Before Skakel's arrival, the school's 160 students and staff were whipped into a frenzy by another staff member in a sort of "pep rally," Seigan said. The students clapped and stomped while Skakel waited in the wings. Seigan called the ritual "being sacrificed to the gods of therapy."
Students were encouraged to charge up to Skakel and "get (their) feelings off" about his conduct, which involved numerous students simultaneously screaming in his face.
In addition to Skakel's escape, Ricci informed the gathering about Skakel's alleged involvement in the slaying of his neighbor, confronting him about why he killed Moxley, Dunn said.
Skakel initially denied he had, Dunn said.
"He was saying, 'I didn't do it, I didn't do it,' " Dunn recalled. "And every time he would say, 'I didn't do it,' he would be put in the boxing ring."
Placed in the ring with boxing gloves and what Dunn called "substandard head gear," Skakel was forced to duke it out with several students.
"I was never a victim of this," Seigan said. "I can only say it must have been horrendous . . . to go through."
Former student Elizabeth Arnold described the incident as Skakel being "brutalized."

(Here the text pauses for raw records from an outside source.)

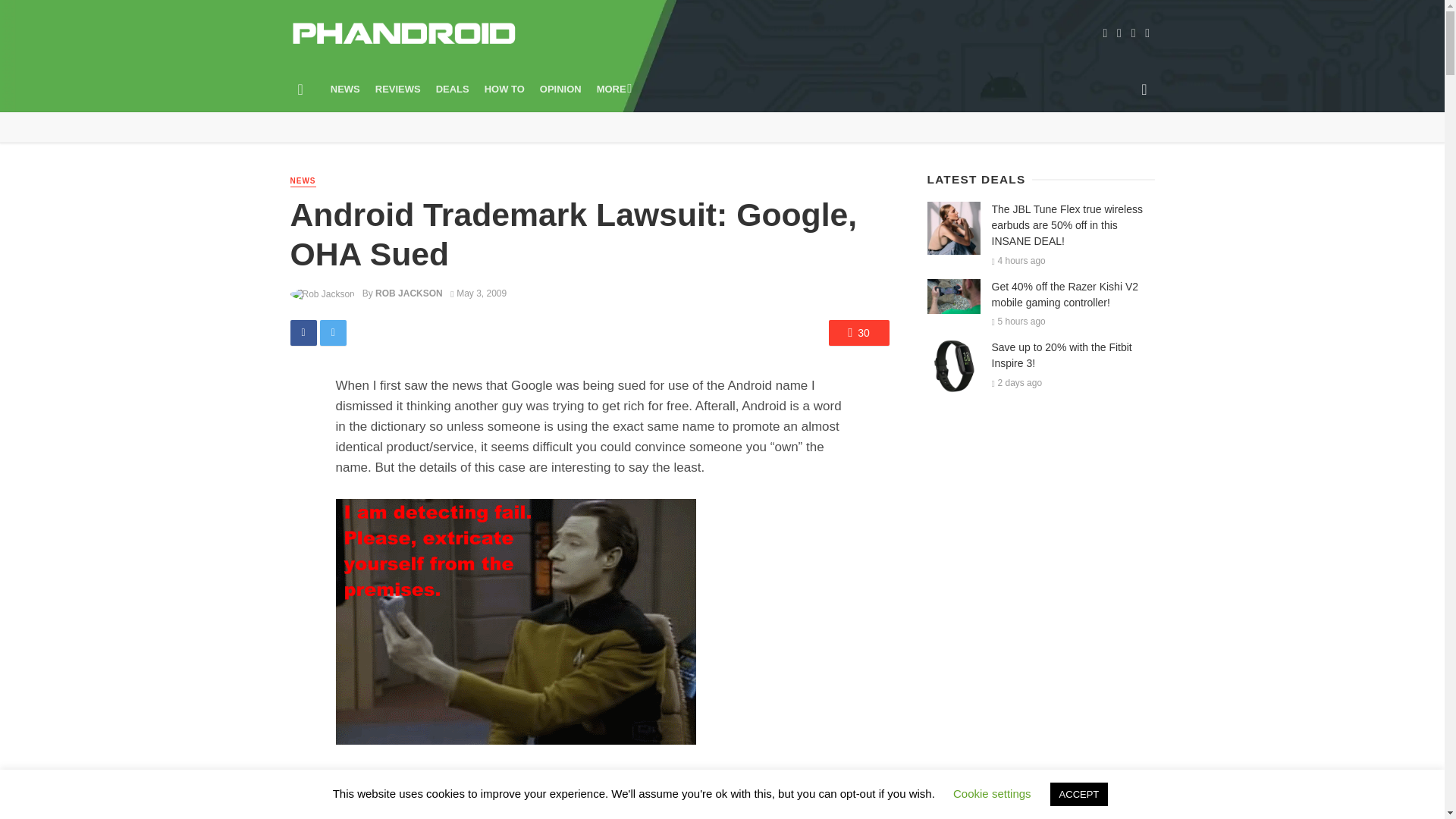
30 (858, 332)
NEWS (345, 89)
Posts by Rob Jackson (408, 293)
androd-data-fail (514, 621)
HOW TO (504, 89)
DEALS (452, 89)
May 3, 2009 at 3:57 pm (477, 293)
NEWS (302, 181)
OPINION (560, 89)
ROB JACKSON (408, 293)
Given the description of an element on the screen output the (x, y) to click on. 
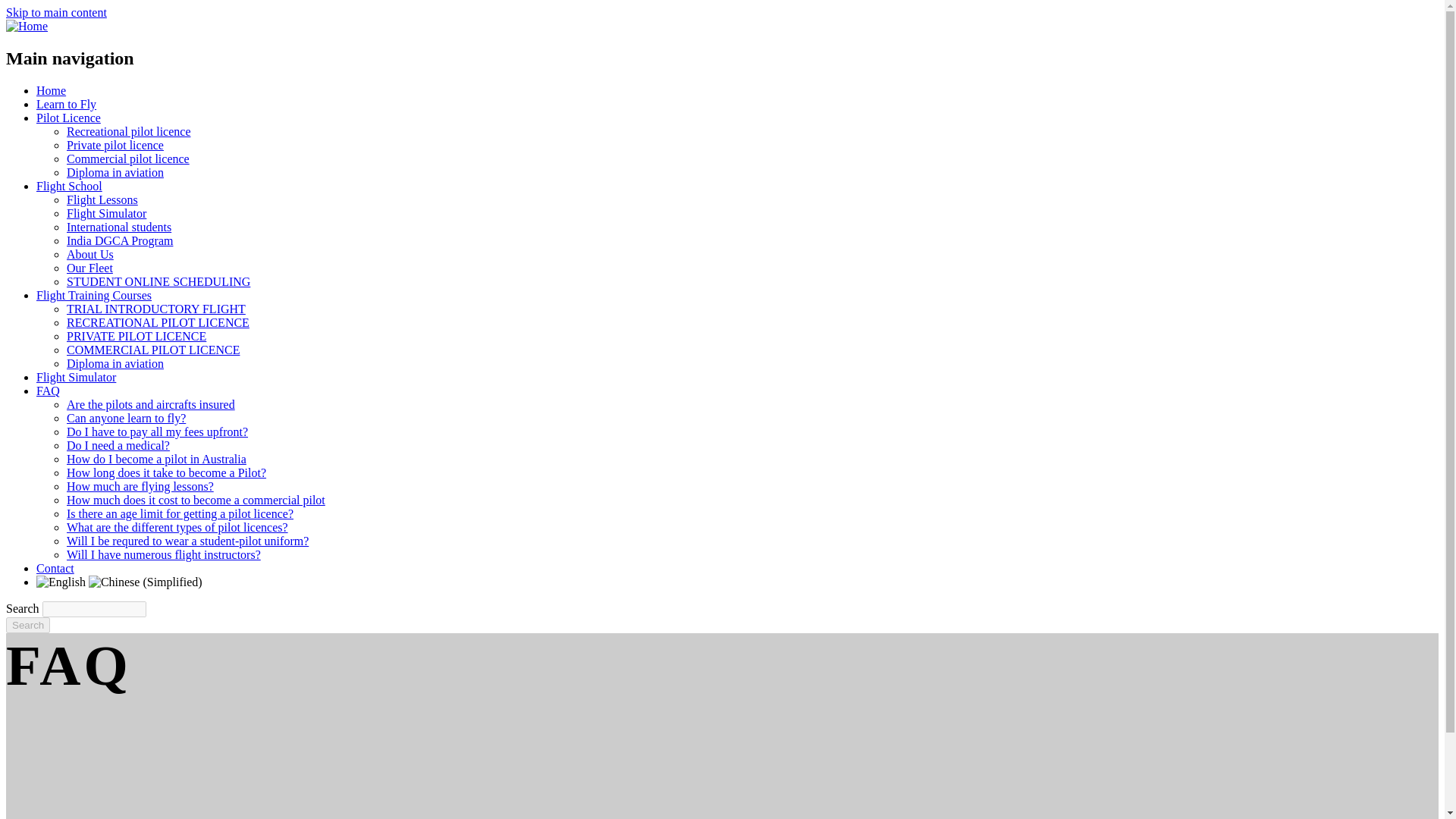
Flight Simulator (76, 377)
Search (27, 625)
Flight Lessons (102, 199)
Enter the terms you wish to search for. (94, 609)
Our Fleet (89, 267)
STUDENT ONLINE SCHEDULING (158, 281)
Contact (55, 567)
Flight Simulator (106, 213)
English (62, 581)
How do I become a pilot in Australia (156, 459)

Sherman has argued that the beatings conditioned Skakel to stop saying he didn't do it and to start saying he didn't know whether he did.

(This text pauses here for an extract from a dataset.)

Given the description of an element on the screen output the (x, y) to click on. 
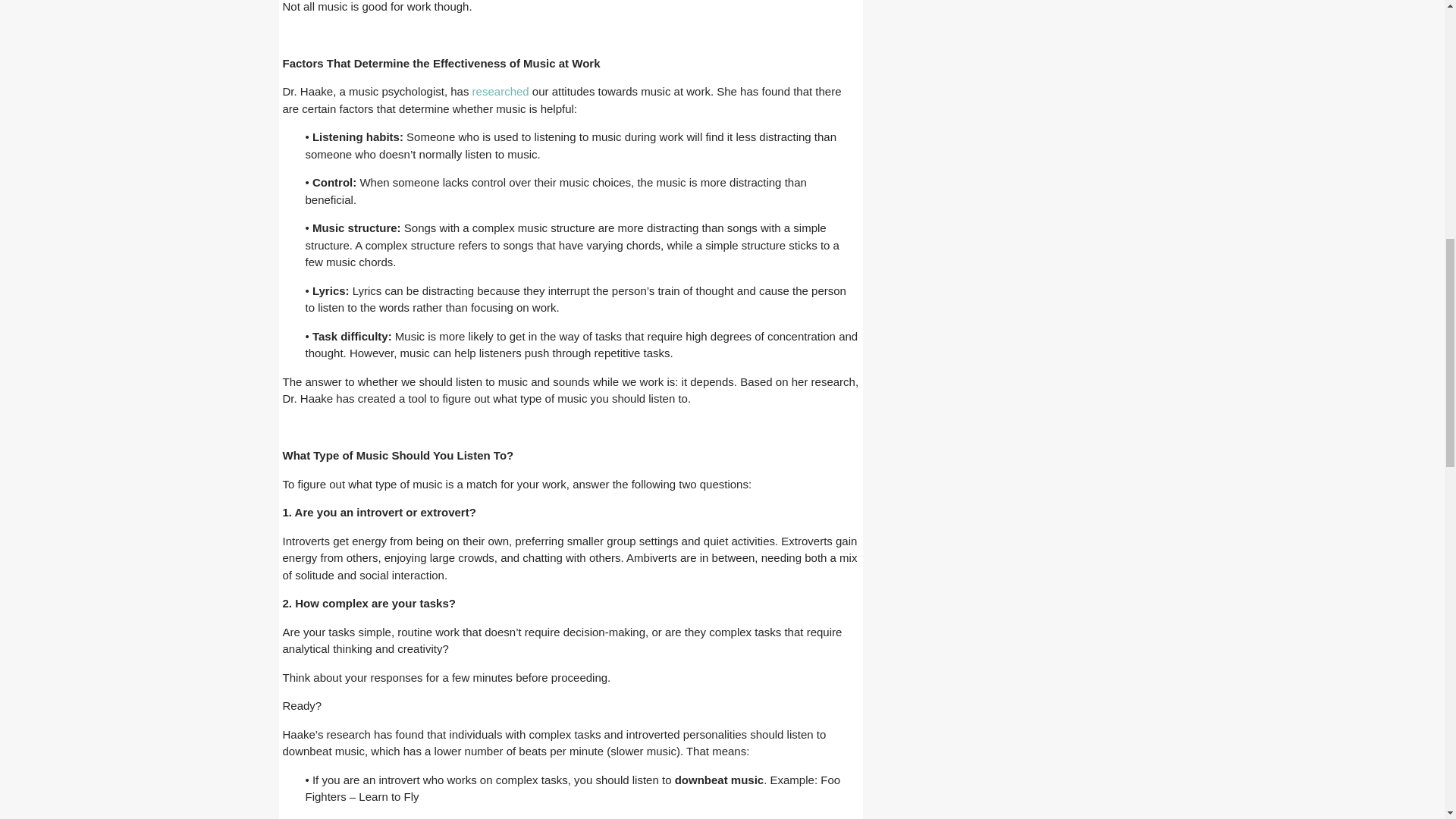
researched (500, 91)
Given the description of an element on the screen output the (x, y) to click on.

Expediter: A member of the "police force" of Elan. As part of their rehabilitation, residents were encouraged to take responsibility for the orderly running of the school. Expediters were responsible for enforcing many of the rules, especially in the dormitories, and reporting any misconduct to school officials.

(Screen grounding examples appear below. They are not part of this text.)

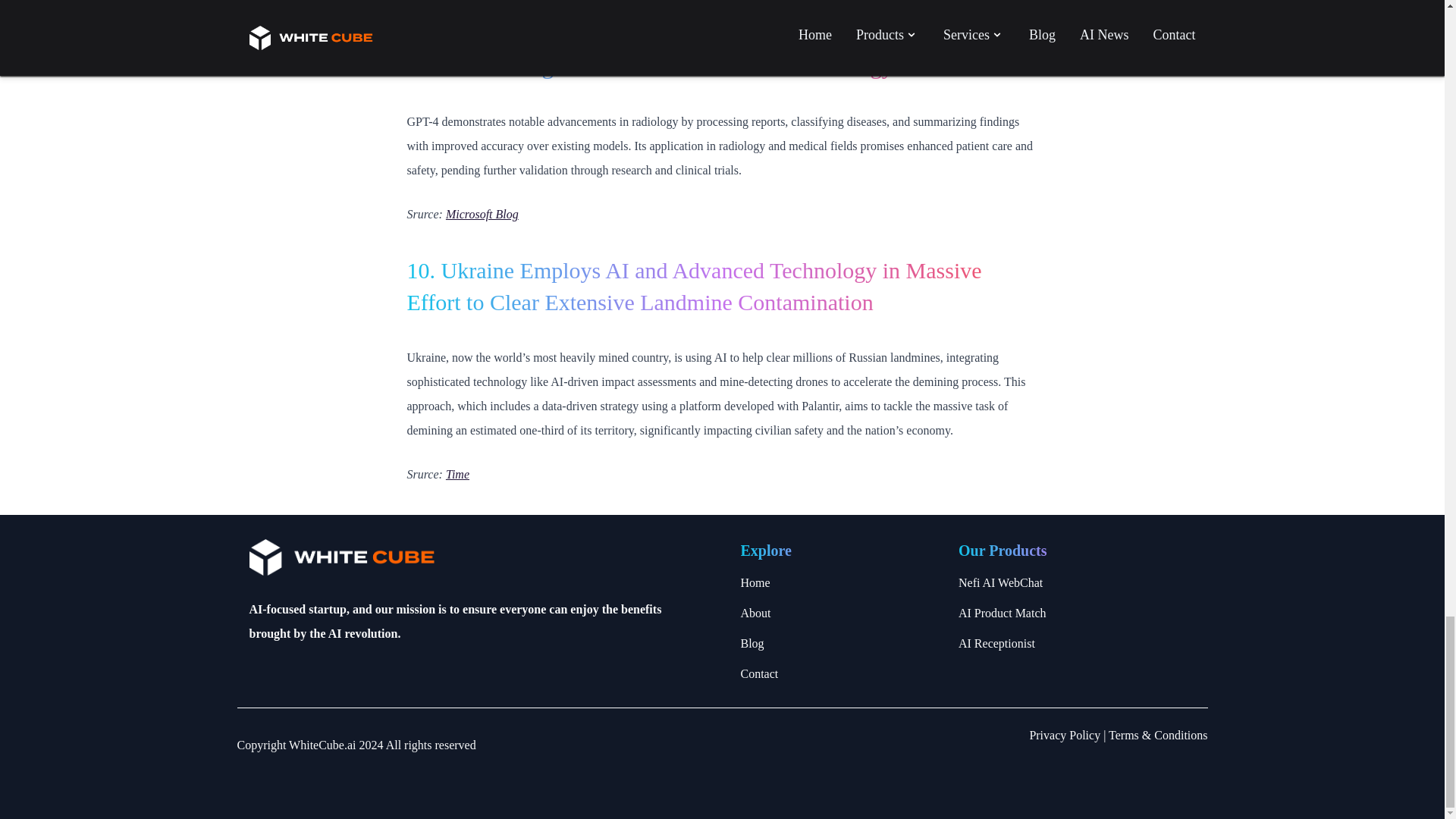
AP News (468, 10)
AI Receptionist (1076, 643)
WhiteCube.AI - AI For Business (485, 556)
Time (456, 473)
AI Receptionist (1076, 643)
About (839, 613)
Microsoft Blog (481, 214)
AI Product Match (1076, 613)
Our Tech and AI Blog (839, 643)
Given the description of an element on the screen output the (x, y) to click on. 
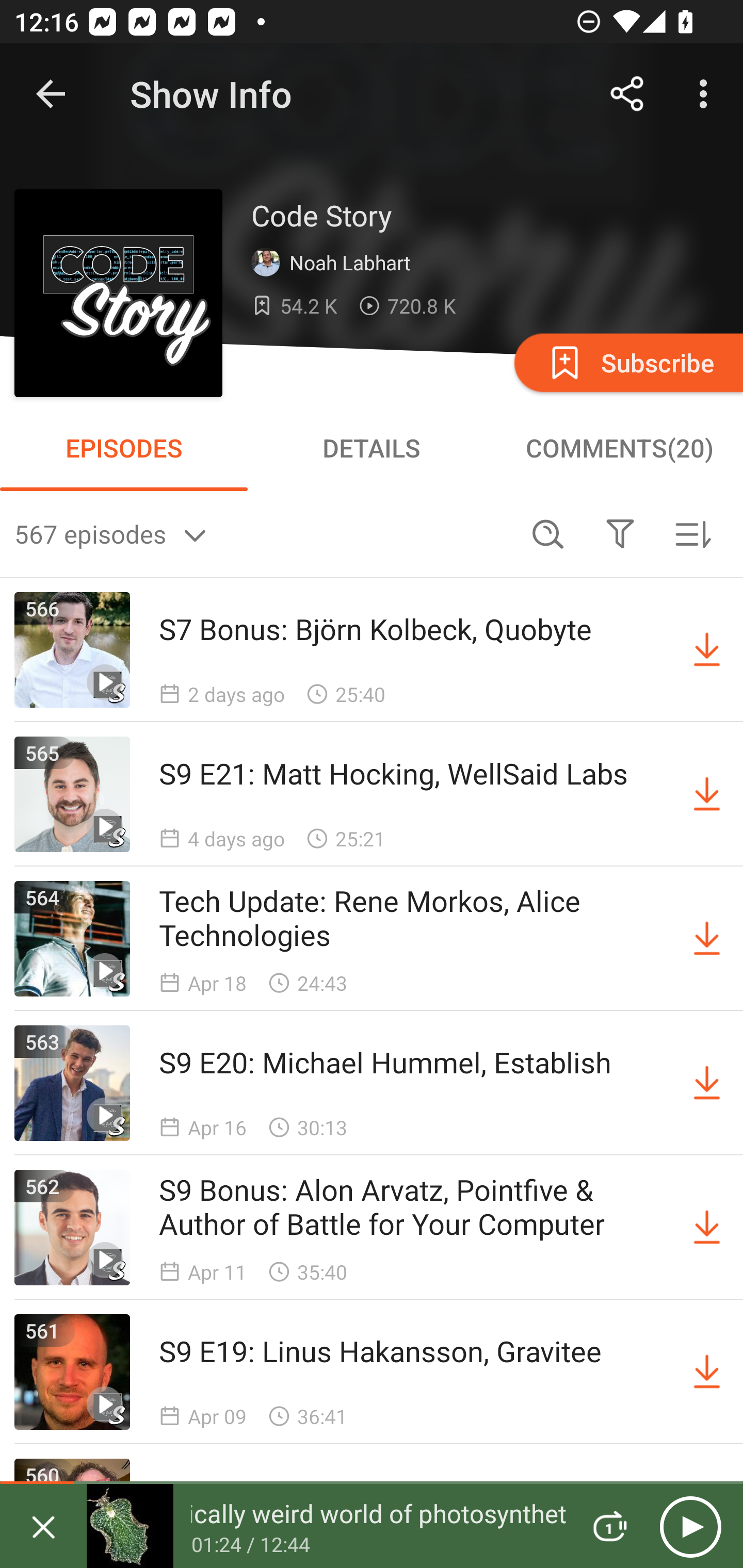
Navigate up (50, 93)
Share (626, 93)
More options (706, 93)
Noah Labhart (335, 262)
Subscribe (627, 361)
EPISODES (123, 447)
DETAILS (371, 447)
COMMENTS(20) (619, 447)
567 episodes  (262, 533)
 Search (547, 533)
 (619, 533)
 Sorted by newest first (692, 533)
Download (706, 649)
Download (706, 793)
Download (706, 939)
Download (706, 1083)
Download (706, 1227)
Download (706, 1371)
Play (690, 1526)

Night owls and night men: By all accounts, Elan was not a pleasant place. Many students were taken to the school "kicking and screaming," Seigan testified. To guard against possible escape attempts, residents were recruited to be night owls, who would stand watch over their dormitory throughout the night, taking head counts every half-hour.
The reports would be passed on to the night man, who would circulate among the three dorms, Seigan said.
According to witness John Higgins, Skakel worked with him as a night owl on the warm night the two sat on a dormitory porch and discussed the Moxley killing. Higgins testified that Skakel told him he was drunk and remembers running around with a golf club and seeing pine trees.
Primal scream therapy: One of the daily group therapy sessions residents were required to attend, primal scream therapy involved six to eight people in a darkened room with a staff member. According to Dunn, this session involved encouraging the person to "get in touch with" their feelings and to "give them a forum to let it out."
In the transcript of Coleman's testimony, he said that during the session, Skakel was discussing the guilt he felt over Moxley's killing and Skakel "had to finally repeat the words, 'I'm sorry.' "
Sherman argued this was not a reference to the Moxley murder but to the guilt his client felt because he had prayed for his mother, Ann, to die because she was in such pain. Ann Skakel died of brain cancer in 1973, when Skakel was 13.
Prosecutors have additional former Elan students on their list of possible witnesses, but it's unclear whether more will be called.